Dall’11 novembre siamo nei tribunali, affiancando i nostri affidatari con entusiasmo, impegno e dedizione. Lo facciamo perché vogliamo arrivare preparati al giorno in cui assumeremo le funzioni. Perché fra pochi mesi il nostro ruolo sarà amministrare la giustizia in nome del popolo italiano. E sappiamo che ogni nostra decisione inciderà profondamente sulla vita delle persone.

In un contesto normale, questo basterebbe a riempire i nostri pensieri. Ma noi oggi siamo costretti anche a convivere con un’altra preoccupazione.

Riusciremo a svolgere il nostro lavoro con serenità di giudizio, a tutelare in maniera adeguata i diritti dei singoli quando la riforma verrà approvata? Quando il nostro Consiglio superiore ne uscirà sdoppiato, eletto a sorteggio, delegittimato, svilito? Se, come alcuni temono, perfino l’Anm finirà per dividersi?

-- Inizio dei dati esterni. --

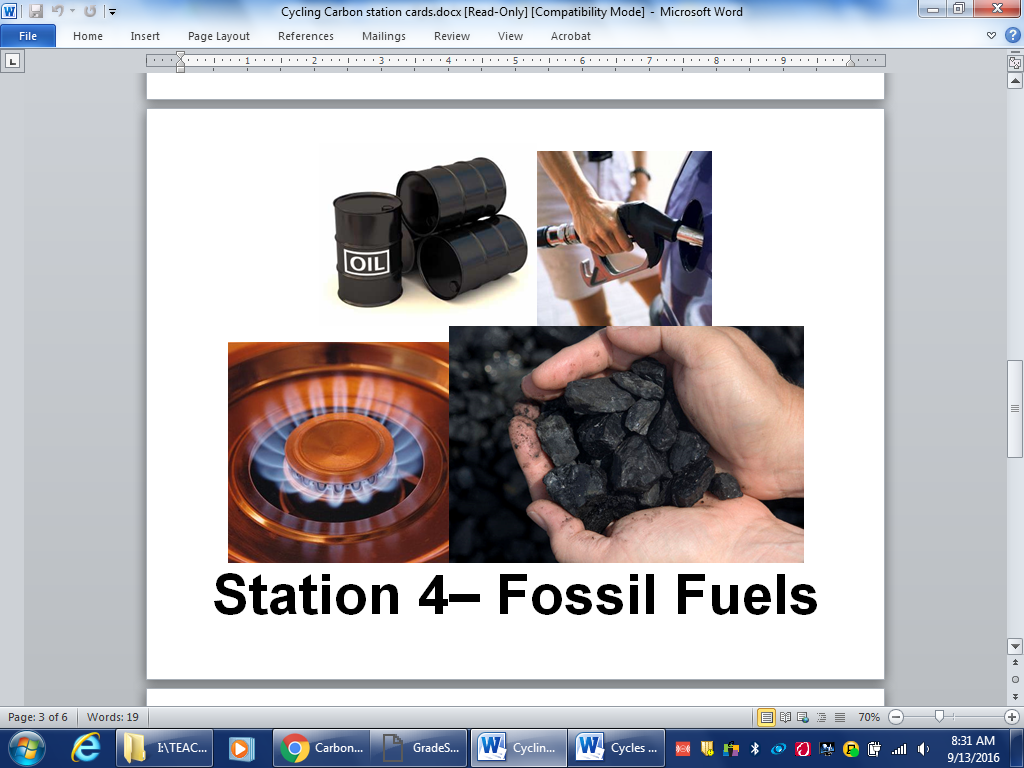Redo the last action
This screenshot has height=768, width=1024.
click(x=88, y=11)
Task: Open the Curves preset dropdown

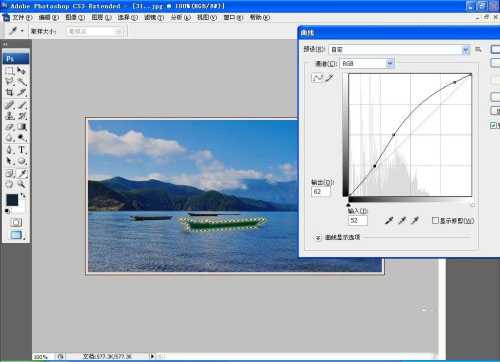Action: coord(399,50)
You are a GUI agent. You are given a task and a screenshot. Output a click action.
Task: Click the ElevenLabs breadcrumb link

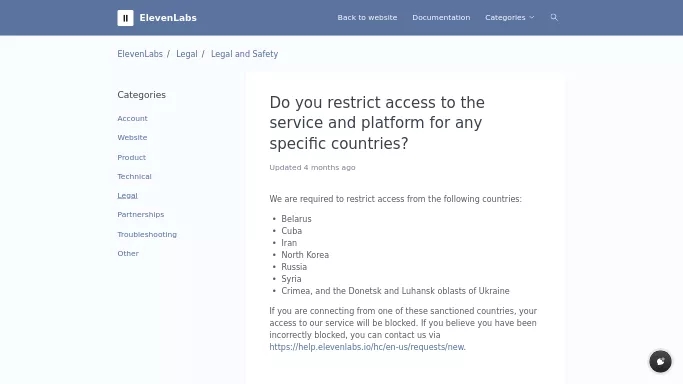click(140, 54)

Riusciremo a prendere decisioni giuste nel merito, esatte tecnicamente ma che sappiamo essere sgradite, in un contesto di continui attacchi del potere politico ai magistrati come singoli e alla magistratura tutta (in ultimo, anche quella internazionale)? In un contesto di ormai perenne violenza verbale e toni esasperati che sembrano diventati l’unico modo in cui si commenta qualsiasi provvedimento emesso. In cui assistiamo alla spettacolarizzazione dei dettagli privati della vita di chi emette provvedimenti sgraditi al potere.

In un contesto in cui la separazione delle carriere viene brandita come un’arma contro di noi e presentata all’elettorato come una punizione a una magistratura troppo debordante e troppo ostativa? Troppo debordante, troppo ostativa? A cosa? Al programma di governo, alla maggioranza di turno? Noi abbiamo studiato tanti anni per tutelare i diritti delle persone, per applicare la legge uguale per tutti.

Durante la lunga malattia di mio padre ho incontrato molti medici. Ricordo bene che le peggiori decisioni di cura, o meglio dovrei di non cura, le hanno prese medici impauriti: condizionati dalle conseguenze legali di questa o quella decisione, indaffarati nelle loro strategie di medicina difensiva, avevano totalmente perso di vista l’interesse chi avevano davanti, del paziente.

Ecco perché ho deciso di parlare oggi. Perché se anche una come me, che è appena entrata in magistratura, si oppone alla riforma costituzionale, non lo fa di certo per difendere uno status quo che nemmeno conosce, ma per difendere l’indipendenza della magistratura, quel valore che assicura che nessuno mai si trovi di fronte a magistrati simili a quei medici: impauriti, condizionati, preoccupati delle conseguenze delle loro decisioni sulla loro carriera, non indipendenti.